Thursday, April 19, 2007

"I Will No Longer Run"

See some good overviews (NYT and LAT) today. We have a little progress on Cho Seung-Hui's state of mind :

- he's not a traumatized war vet but he turns himself into one: the manifesto. A decent commentary

- warning signs appeared in the Fall 2005: In October 2005, his creative writing professor kicked him out of class because his writing was 'intimidating" and frightening other students. The department chair found Cho's response "arrogant" with an "underlying tone of anger." In November 2005, a female student complained of "annoying" contact with Cho but did not press charges. In December 2005, a second female student complained to campus police about Cho's instant messages. Police told Cho to stop contacting her. Acquaintances of Cho said he may be suicidal and he was referred to a mental health facility. A counsellor recommended involuntary commitment to a mental health facility; a judge signed an order saying that Cho "presents an imminent threat to self or others." There, a doctor determined that he was mentally ill but not a threat - which was apparently true at the time. In Fall 2006, in another creative writing class, Cho's fellow students refused to analyze his work, one of his English professors contacts a dean of students about his behavior.
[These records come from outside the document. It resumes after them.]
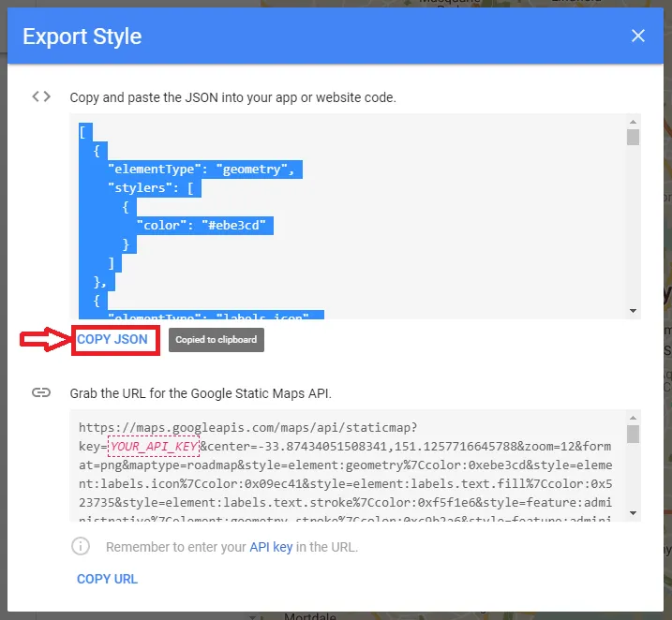Click the code brackets icon

point(41,96)
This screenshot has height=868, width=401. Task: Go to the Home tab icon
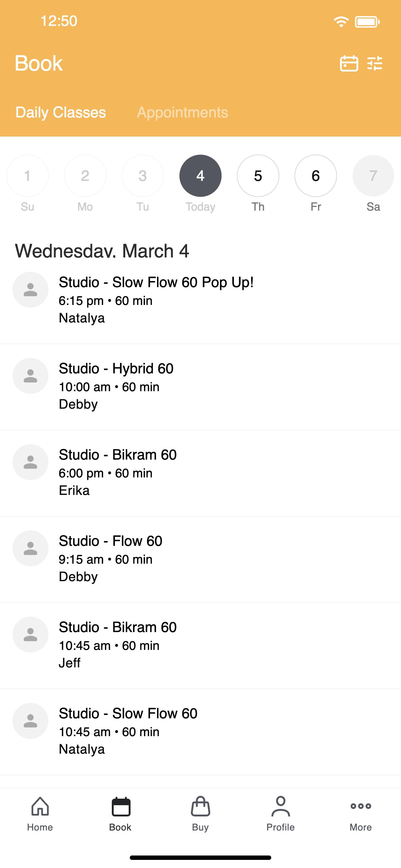40,806
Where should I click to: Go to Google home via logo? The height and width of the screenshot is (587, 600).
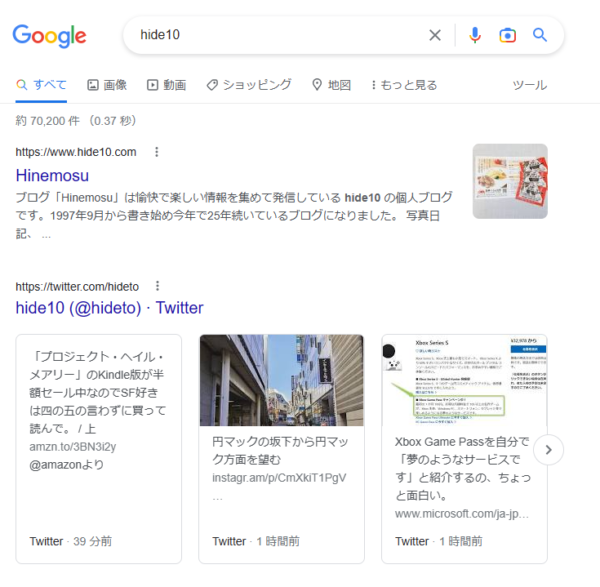[x=49, y=36]
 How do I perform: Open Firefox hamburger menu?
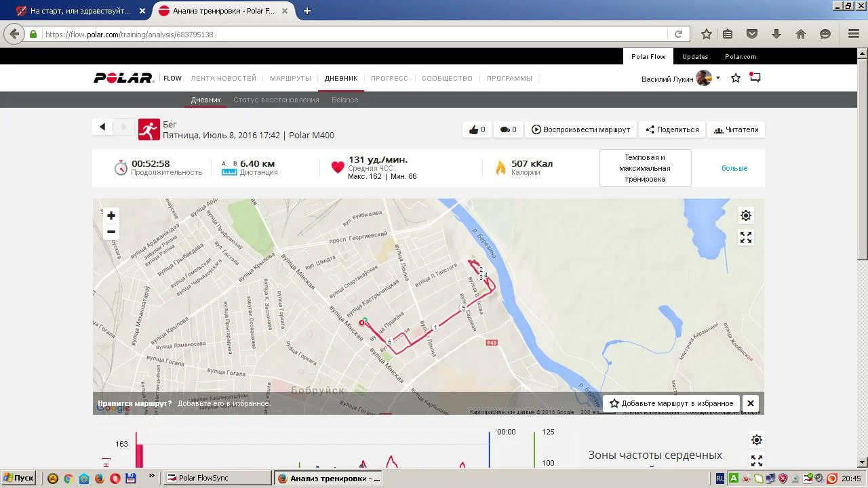click(854, 34)
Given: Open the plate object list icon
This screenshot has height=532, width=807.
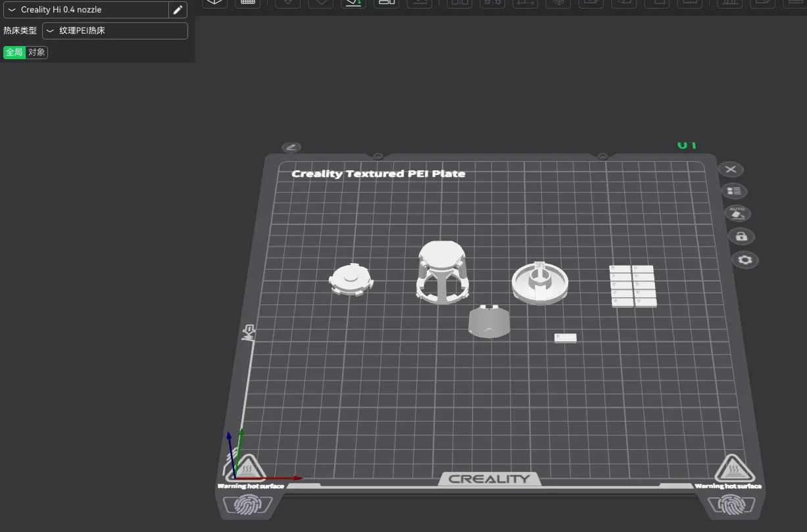Looking at the screenshot, I should tap(734, 191).
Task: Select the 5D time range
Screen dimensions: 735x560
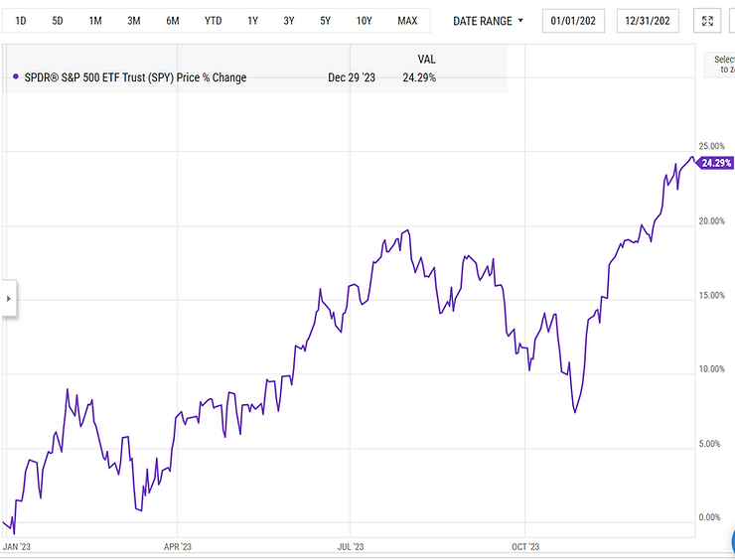Action: (58, 21)
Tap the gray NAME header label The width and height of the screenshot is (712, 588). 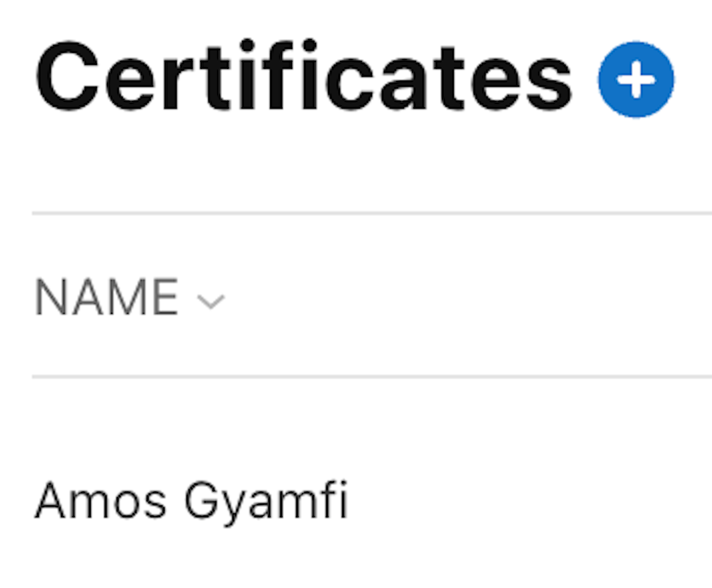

She gets no usable information, and deals with Cho in her own way - "Cho was allowed to remain in the seminar but was placed off to the side, where . . . he did not speak."

- Cho was "shunned" more than he was treated, even in class. He was one of those informal social pariah at whose cafeteria table dormmates won't sit - the classic "loser" whose misery and isolation produces even more pathetic attempts to make contact and even more aversion. Cho's roommate remarked that in the video Cho is a "totally different person. He was staring straight at the camera, and he never stared into our eyes or even looked at us." Cho's parents put him in the dorm in order to help him make these contacts. But Cho's life became defined by repeated failures to do exactly this.

- The pain of this kind of repeated, general rejection is excruciating. It can lead to the disintegration of the ego that is one of the standard sources of psychosis.

- "Psychosis" - what do we mean by this word? At first, Freud thought it could be traced to a "defensive conflict against sexuality," and Cho did lash out against alleged debaucheries at Virginia Tech. Then it seemed that psychosis takes over from mere neurosis when the ego loses contact with reality and lives entirely in a world of fantasies. These fantasies may compensate for the ego's crushed state, and we could cite the fabricated omnipotence of the gun-wielding campus commando that Cho became in his movie.

- Psychosis II: we could instead see psychosis not as the break with reality but as a final solution to a break that has already been established. The solution is a forced reestablishing of contact with those whom the subject feels have rejected contact. Strangers are included since the prior pattern of rejection is so complete and generalizable to anybody. The renewed contact is psychotic because it is willing to establish contact even at the price of destroying the contacted object.

- Murder is the final contact. And suicide is completely consistent with it.